KPCA Spatio-temporal trajectory point cloud classifier for recognizing human actions in a CBVR system (1403.6794v1)

Published 26 Mar 2014 in cs.IR and cs.CV

Abstract: We describe a content based video retrieval (CBVR) software system for identifying specific locations of a human action within a full length film, and retrieving similar video shots from a query. For this, we introduce the concept of a trajectory point cloud for classifying unique actions, encoded in a spatio-temporal covariant eigenspace, where each point is characterized by its spatial location, local Frenet-Serret vector basis, time averaged curvature and torsion and the mean osculating hyperplane. Since each action can be distinguished by their unique trajectories within this space, the trajectory point cloud is used to define an adaptive distance metric for classifying queries against stored actions.
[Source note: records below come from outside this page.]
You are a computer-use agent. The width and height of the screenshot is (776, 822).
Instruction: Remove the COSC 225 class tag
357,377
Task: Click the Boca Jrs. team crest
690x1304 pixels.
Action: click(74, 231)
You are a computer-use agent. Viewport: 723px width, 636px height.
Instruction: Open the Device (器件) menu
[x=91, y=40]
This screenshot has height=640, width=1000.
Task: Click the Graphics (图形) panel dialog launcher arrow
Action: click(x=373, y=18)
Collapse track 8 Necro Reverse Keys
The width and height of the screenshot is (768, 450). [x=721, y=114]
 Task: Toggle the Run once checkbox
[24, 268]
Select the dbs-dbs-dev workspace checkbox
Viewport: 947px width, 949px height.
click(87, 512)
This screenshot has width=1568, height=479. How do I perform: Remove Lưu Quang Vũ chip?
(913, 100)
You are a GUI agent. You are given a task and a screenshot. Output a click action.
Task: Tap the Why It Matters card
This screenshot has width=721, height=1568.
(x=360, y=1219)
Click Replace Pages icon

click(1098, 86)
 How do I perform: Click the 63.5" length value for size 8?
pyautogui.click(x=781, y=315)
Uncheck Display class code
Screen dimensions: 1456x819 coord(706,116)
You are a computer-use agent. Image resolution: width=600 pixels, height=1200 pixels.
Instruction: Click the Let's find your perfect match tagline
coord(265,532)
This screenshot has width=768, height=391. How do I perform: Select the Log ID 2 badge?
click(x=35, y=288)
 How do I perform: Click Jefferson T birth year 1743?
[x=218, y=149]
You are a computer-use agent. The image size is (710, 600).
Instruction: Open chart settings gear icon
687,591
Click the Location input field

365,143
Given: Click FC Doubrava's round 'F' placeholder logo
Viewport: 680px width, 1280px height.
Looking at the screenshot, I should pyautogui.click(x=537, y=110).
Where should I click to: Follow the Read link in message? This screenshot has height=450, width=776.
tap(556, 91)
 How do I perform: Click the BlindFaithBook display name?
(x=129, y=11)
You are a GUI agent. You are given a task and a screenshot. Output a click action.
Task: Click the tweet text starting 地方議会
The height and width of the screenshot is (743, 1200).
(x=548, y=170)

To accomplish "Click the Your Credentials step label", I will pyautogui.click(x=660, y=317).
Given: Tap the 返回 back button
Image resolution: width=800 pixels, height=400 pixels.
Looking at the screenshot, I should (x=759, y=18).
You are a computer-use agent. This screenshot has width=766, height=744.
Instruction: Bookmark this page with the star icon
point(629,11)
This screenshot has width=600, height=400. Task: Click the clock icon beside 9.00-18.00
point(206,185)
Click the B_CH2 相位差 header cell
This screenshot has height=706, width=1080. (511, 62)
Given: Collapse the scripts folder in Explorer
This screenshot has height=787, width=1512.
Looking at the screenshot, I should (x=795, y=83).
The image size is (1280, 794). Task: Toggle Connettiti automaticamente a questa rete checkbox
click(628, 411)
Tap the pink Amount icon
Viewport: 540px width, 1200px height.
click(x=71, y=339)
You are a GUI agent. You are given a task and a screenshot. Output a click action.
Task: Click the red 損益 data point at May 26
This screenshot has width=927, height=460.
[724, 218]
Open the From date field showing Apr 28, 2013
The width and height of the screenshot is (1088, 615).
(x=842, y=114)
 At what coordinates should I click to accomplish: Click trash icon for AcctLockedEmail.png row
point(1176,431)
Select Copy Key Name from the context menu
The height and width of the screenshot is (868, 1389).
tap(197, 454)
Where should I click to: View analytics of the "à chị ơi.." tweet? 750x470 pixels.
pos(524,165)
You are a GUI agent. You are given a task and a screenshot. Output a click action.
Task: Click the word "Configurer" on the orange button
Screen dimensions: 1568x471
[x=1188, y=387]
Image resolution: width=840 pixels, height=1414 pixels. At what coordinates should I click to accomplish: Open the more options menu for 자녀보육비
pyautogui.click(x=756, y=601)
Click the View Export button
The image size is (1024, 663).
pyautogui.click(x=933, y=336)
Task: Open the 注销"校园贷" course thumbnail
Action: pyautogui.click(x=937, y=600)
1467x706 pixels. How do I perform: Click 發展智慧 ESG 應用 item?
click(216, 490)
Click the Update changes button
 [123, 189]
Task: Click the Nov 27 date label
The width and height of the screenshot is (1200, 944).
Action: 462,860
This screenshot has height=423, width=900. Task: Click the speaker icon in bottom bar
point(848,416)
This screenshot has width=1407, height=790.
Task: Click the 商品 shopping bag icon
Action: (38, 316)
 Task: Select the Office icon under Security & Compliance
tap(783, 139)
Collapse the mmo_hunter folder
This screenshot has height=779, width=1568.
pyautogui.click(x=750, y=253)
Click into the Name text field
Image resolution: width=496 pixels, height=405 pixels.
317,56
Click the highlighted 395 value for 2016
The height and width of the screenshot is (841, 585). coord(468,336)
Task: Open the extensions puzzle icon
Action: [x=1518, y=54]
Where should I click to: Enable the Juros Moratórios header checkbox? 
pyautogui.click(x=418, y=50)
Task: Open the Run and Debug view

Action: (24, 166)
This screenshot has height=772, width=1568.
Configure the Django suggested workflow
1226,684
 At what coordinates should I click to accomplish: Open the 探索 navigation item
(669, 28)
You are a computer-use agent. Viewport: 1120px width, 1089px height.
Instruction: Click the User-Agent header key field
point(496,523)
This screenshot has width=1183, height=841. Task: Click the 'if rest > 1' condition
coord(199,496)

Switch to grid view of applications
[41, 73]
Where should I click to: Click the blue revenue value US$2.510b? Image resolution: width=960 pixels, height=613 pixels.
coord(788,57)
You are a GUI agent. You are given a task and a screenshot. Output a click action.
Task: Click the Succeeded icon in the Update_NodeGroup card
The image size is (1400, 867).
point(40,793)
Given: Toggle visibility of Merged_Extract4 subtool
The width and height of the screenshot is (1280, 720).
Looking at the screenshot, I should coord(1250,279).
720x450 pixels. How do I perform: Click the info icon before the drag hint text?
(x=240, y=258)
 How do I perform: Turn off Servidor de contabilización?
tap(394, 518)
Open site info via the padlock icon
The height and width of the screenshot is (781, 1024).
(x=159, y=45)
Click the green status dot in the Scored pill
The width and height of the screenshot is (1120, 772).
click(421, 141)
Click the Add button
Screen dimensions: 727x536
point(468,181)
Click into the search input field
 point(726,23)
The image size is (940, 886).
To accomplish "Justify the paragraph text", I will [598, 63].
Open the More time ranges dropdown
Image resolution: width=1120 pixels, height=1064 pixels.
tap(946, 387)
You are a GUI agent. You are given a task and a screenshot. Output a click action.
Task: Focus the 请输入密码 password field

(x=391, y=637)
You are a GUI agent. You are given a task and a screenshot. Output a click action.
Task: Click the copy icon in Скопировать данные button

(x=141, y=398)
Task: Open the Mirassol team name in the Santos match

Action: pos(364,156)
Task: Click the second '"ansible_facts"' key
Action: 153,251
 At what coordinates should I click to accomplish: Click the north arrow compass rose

Depending upon the distance to other trajectories, the distance metric uses either large scale structure of the trajectory point cloud, such as the mean distance between cloud centroids or the difference in hyperplane orientation, or small structure such as the time averaged curvature and torsion, to classify individual points in a fuzzy-KNN. Our system can function in real-time and has an accuracy greater than 93% for multiple action recognition within video repositories. We demonstrate the use of our CBVR system in two situations: by locating specific frame positions of trained actions in two full featured films, and video shot retrieval from a database with a web search application.